**Your goal:**
Output the stored data below as a JSON list of strings, one string per line, leaving out blank lines.

[Stored data]
..............................

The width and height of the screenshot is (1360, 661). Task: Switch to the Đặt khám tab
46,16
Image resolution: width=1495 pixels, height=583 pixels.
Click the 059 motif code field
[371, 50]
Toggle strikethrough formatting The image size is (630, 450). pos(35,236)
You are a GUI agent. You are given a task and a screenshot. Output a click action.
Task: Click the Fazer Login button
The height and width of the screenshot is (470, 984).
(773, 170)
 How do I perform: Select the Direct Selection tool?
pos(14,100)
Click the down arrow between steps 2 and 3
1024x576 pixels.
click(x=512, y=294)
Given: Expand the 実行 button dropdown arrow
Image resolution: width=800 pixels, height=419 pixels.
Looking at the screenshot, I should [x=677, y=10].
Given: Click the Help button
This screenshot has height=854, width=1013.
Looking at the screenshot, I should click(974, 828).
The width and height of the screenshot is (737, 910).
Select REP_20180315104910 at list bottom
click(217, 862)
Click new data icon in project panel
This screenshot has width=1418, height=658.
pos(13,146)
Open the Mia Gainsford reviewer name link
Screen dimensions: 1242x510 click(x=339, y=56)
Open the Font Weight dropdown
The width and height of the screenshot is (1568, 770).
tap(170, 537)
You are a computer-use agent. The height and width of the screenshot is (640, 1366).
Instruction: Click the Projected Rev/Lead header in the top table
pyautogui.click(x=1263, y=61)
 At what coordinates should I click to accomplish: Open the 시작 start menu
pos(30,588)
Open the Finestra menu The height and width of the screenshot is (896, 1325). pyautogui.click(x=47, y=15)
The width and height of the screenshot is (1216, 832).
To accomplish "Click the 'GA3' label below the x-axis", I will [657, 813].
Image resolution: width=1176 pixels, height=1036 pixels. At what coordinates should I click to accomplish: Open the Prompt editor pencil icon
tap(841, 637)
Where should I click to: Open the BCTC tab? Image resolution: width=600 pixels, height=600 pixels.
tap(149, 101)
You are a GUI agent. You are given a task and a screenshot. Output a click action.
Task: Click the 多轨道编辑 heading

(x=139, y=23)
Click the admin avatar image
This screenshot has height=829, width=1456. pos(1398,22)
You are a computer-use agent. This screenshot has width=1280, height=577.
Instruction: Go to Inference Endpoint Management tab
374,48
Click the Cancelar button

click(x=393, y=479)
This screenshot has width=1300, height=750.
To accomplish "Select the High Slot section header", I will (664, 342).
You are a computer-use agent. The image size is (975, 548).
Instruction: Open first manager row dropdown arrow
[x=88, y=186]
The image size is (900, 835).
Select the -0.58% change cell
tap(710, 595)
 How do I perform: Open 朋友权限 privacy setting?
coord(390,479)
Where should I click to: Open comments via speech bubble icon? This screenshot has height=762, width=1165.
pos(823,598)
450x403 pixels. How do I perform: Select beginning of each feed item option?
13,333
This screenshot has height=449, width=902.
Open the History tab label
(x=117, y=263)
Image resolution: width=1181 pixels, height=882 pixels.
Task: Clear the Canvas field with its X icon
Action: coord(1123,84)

..............................

**Solution for this task:**
[
  "The width and height of the screenshot is (1360, 661). Task: Switch to the Đặt khám tab",
  "46,16",
  "Image resolution: width=1495 pixels, height=583 pixels.",
  "Click the 059 motif code field",
  "[371, 50]",
  "Toggle strikethrough formatting The image size is (630, 450). pos(35,236)",
  "You are a GUI agent. You are given a task and a screenshot. Output a click action.",
  "Task: Click the Fazer Login button",
  "The height and width of the screenshot is (470, 984).",
  "(773, 170)",
  " How do I perform: Select the Direct Selection tool?",
  "pos(14,100)",
  "Click the down arrow between steps 2 and 3",
  "1024x576 pixels.",
  "click(x=512, y=294)",
  "Given: Expand the 実行 button dropdown arrow",
  "Image resolution: width=800 pixels, height=419 pixels.",
  "Looking at the screenshot, I should [x=677, y=10].",
  "Given: Click the Help button",
  "This screenshot has height=854, width=1013.",
  "Looking at the screenshot, I should click(974, 828).",
  "The width and height of the screenshot is (737, 910).",
  "Select REP_20180315104910 at list bottom",
  "click(217, 862)",
  "Click new data icon in project panel",
  "This screenshot has width=1418, height=658.",
  "pos(13,146)",
  "Open the Mia Gainsford reviewer name link",
  "Screen dimensions: 1242x510 click(x=339, y=56)",
  "Open the Font Weight dropdown",
  "The width and height of the screenshot is (1568, 770).",
  "tap(170, 537)",
  "You are a computer-use agent. The height and width of the screenshot is (640, 1366).",
  "Instruction: Click the Projected Rev/Lead header in the top table",
  "pyautogui.click(x=1263, y=61)",
  " At what coordinates should I click to accomplish: Open the 시작 start menu",
  "pos(30,588)",
  "Open the Finestra menu The height and width of the screenshot is (896, 1325). pyautogui.click(x=47, y=15)",
  "The width and height of the screenshot is (1216, 832).",
  "To accomplish \"Click the 'GA3' label below the x-axis\", I will [657, 813].",
  "Image resolution: width=1176 pixels, height=1036 pixels. At what coordinates should I click to accomplish: Open the Prompt editor pencil icon",
  "tap(841, 637)",
  "Where should I click to: Open the BCTC tab? Image resolution: width=600 pixels, height=600 pixels.",
  "tap(149, 101)",
  "You are a GUI agent. You are given a task and a screenshot. Output a click action.",
  "Task: Click the 多轨道编辑 heading",
  "(x=139, y=23)",
  "Click the admin avatar image",
  "This screenshot has height=829, width=1456. pos(1398,22)",
  "You are a computer-use agent. This screenshot has width=1280, height=577.",
  "Instruction: Go to Inference Endpoint Management tab",
  "374,48",
  "Click the Cancelar button",
  "click(x=393, y=479)",
  "This screenshot has width=1300, height=750.",
  "To accomplish \"Select the High Slot section header\", I will (664, 342).",
  "You are a computer-use agent. The image size is (975, 548).",
  "Instruction: Open first manager row dropdown arrow",
  "[x=88, y=186]",
  "The image size is (900, 835).",
  "Select the -0.58% change cell",
  "tap(710, 595)",
  " How do I perform: Open 朋友权限 privacy setting?",
  "coord(390,479)",
  "Where should I click to: Open comments via speech bubble icon? This screenshot has height=762, width=1165.",
  "pos(823,598)",
  "450x403 pixels. How do I perform: Select beginning of each feed item option?",
  "13,333",
  "This screenshot has height=449, width=902.",
  "Open the History tab label",
  "(x=117, y=263)",
  "Image resolution: width=1181 pixels, height=882 pixels.",
  "Task: Clear the Canvas field with its X icon",
  "Action: coord(1123,84)"
]